Chestnut mare, you say? Why that rascally My-Friend-Flicka-drivin' bad boy. He better pony up a good excuse or I'll show him what ridin's all about. (It's in the thighs.)
As for Sir Luther mowing my back two - and taking into account his inability to distinquish between 'too, to, and two', I AM suspicious..... I don't have any hair on my back. I 'preciate his willingness to drive 2 mph to hep me. I wonder if he vacuums. I think we live about 10 thousand miles apart from once another. Maybe my almost betrothed would lend some horse power.
'Bout yer honey. Womun, ya' gits to be on a pony 'fore you can whip it into a lather, thighs or no thighs. 'N Luther there, at least he'd be whippin' his ponies to git to ya'. Now you'd be changin' yer mind 'bout near a hundered times 'fore he got a mile closer to ya' on that tractor, and that grass ain't goin' ta wait. (One o' the misteries o' the universe, women). Reckon 'for yer lover gets his pony turned around and he gets back home that grass is goin' ta need mowed. One of two thangs girl: Sheep or Roundup. Which it goin' ta be?
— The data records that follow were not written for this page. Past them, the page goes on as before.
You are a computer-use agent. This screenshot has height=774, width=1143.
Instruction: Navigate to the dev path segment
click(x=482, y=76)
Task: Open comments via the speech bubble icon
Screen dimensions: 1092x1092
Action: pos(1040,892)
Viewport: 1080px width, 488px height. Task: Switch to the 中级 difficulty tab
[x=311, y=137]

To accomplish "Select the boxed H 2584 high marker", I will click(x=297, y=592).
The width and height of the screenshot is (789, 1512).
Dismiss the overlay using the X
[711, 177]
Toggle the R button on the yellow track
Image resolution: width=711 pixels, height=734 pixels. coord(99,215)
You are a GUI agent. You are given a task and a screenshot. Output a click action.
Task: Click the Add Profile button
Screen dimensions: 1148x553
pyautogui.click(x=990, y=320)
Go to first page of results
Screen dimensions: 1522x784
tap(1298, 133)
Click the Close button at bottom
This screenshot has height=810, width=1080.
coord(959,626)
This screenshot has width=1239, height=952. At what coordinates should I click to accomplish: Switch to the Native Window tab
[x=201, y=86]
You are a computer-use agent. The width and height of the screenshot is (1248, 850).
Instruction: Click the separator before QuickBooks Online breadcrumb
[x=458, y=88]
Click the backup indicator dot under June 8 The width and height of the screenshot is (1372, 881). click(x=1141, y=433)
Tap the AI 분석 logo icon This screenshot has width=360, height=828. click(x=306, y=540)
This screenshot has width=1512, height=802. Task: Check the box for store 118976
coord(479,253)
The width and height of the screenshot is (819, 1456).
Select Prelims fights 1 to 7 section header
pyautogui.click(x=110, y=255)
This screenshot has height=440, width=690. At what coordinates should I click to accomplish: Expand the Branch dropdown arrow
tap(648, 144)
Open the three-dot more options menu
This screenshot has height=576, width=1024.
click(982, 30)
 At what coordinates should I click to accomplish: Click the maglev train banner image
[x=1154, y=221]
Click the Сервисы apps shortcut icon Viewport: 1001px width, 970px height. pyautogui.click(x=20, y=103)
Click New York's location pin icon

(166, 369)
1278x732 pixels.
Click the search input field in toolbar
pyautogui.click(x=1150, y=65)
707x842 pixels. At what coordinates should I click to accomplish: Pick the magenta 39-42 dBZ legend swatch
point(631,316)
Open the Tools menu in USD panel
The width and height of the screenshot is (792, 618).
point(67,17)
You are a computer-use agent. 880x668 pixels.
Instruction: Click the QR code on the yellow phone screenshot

Believe in the Force, Luther?
Okay. Can you come over?
Dang Meta... quite an invitation...
So... me and my 18 horse John Deere riding mower will be on our way... course I hope you don't live far away... I can only make about 2 miles to the hour, but I'll be 'right there' :)
Dang is right, Luther. By the time you got to me, we'd be 100 years old and pushin' up the grass you're wantin' to mow. oh, hey... the hose to my kitchen faucet nozzle thingie leaks every now and then. Do you think Billy Mays' Nutty Putty would fix it?
Thank you for the offer. I will send you a Hallmark on your birthday.
Good idea but you can save half on fertilizer by not making the holes quite so deep. 85% of most shrubs' feeder roots are in the top 6-10" of soil. And punch your holes from the drip line of the shrub out to twice that diameter and more so that new roots develop out away from the center of the shrub.
Meta: not to worry--we won't need air conditioning-- we will just drive it right up to the river's edge in the heat of day. That is after we have used all those other toys and/or supervised the use of the other toys. We just have to remember not to park this little baby under the same tree we are falling!
I am proud of you for getting out there and trying to get it done--even after dark! (Have I told you about the time I wanted a new porch?) Seriously though--I truly believe that the giant stores like Home Depot, and Loews came into existence because of women like us!
Say it isn't so!! We get to cut down trees because we have Kibutskis? YAY! Nothing I love better than cutting down a tree. I cut one down the other day and the breaking limb sound crashing all around was too cool for school! Then it thwumped the ground with such a thud I'm sure it made a dent. I forgot to look when I picked it up and threw it in my former-green-now-dead things pile. If we can chop down a tree, I'm in. I'll bring the donuts.
As far as making Lowe's and Home Depots for women, I think you're right because women know better than to bring their man with them. Ever see what happens to a man in one of those stores? A glaze comes over their eyes and they pick up small things that have no meaning and stare at them with much concentration and longing. Personally, I don't get it.